Long duration “cardio” is exclusively aerobic training, utilizing the oxidative pathway (we’ll talk more about this in a future Bite-Sized CrossFit Concept.) Aerobic training improves cardiovascular function and decreases body fat. However, it also decreases muscle mass, strength, speed, and power. This is why you find marathon runners who can only jump a couple of inches off the ground!
We want to produce athletes who are equal parts track athlete, gymnast, and Olympic weightlifter: strong, fast, and powerful. We want to decrease your body fat and give you a huge strength to bodyweight ratio so that you can win American Ninja Warrior and look amazing doing it!

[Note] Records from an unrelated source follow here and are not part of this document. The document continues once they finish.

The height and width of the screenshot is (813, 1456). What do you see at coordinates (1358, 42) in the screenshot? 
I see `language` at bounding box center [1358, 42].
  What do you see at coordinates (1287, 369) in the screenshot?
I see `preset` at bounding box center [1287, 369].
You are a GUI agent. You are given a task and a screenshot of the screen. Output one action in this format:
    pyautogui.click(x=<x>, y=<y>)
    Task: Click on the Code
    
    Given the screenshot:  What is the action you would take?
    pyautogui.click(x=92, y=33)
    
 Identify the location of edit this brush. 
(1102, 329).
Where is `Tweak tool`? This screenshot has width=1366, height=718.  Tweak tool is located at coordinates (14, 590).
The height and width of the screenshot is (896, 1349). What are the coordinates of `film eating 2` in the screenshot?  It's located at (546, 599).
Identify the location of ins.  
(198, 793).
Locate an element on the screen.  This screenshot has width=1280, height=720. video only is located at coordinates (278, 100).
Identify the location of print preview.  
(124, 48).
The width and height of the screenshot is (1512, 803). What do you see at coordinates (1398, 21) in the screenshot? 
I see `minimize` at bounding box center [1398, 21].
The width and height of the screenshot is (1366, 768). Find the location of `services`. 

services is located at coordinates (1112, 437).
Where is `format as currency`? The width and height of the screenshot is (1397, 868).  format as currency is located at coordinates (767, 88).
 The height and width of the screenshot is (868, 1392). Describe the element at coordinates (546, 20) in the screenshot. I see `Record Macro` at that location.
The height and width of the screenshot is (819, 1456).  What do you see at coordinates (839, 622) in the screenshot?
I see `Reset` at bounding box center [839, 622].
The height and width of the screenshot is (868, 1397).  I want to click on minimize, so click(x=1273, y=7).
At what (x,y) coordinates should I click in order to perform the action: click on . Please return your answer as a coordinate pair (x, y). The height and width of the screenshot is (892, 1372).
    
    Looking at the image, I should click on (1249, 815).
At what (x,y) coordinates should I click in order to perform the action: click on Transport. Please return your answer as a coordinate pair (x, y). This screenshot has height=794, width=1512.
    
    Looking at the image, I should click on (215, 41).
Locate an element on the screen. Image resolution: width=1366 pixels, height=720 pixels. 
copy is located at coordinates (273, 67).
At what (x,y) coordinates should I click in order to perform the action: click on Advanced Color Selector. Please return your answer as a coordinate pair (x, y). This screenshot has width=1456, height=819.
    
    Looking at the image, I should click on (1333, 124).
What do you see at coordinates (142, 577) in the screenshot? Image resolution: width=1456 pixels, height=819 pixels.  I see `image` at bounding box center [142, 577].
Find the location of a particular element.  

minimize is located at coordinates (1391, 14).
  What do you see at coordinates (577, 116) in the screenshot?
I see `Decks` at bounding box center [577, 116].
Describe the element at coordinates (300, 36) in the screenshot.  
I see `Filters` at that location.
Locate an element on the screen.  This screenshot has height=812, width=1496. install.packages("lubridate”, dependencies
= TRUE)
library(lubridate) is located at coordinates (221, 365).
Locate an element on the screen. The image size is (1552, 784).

Anaerobic training — short duration, high intensity intervals — is the only way to achieve this. It improves cardiovascular function, decreases body fat more effectively than aerobic training, and dramatically improves power, speed, strength, and muscle mass. In addition, anaerobic training can be used to develop a very high level of aerobic fitness. In English, this means that short duration interval training will develop your ability to take a nice long run as well as PR your “Fran” time.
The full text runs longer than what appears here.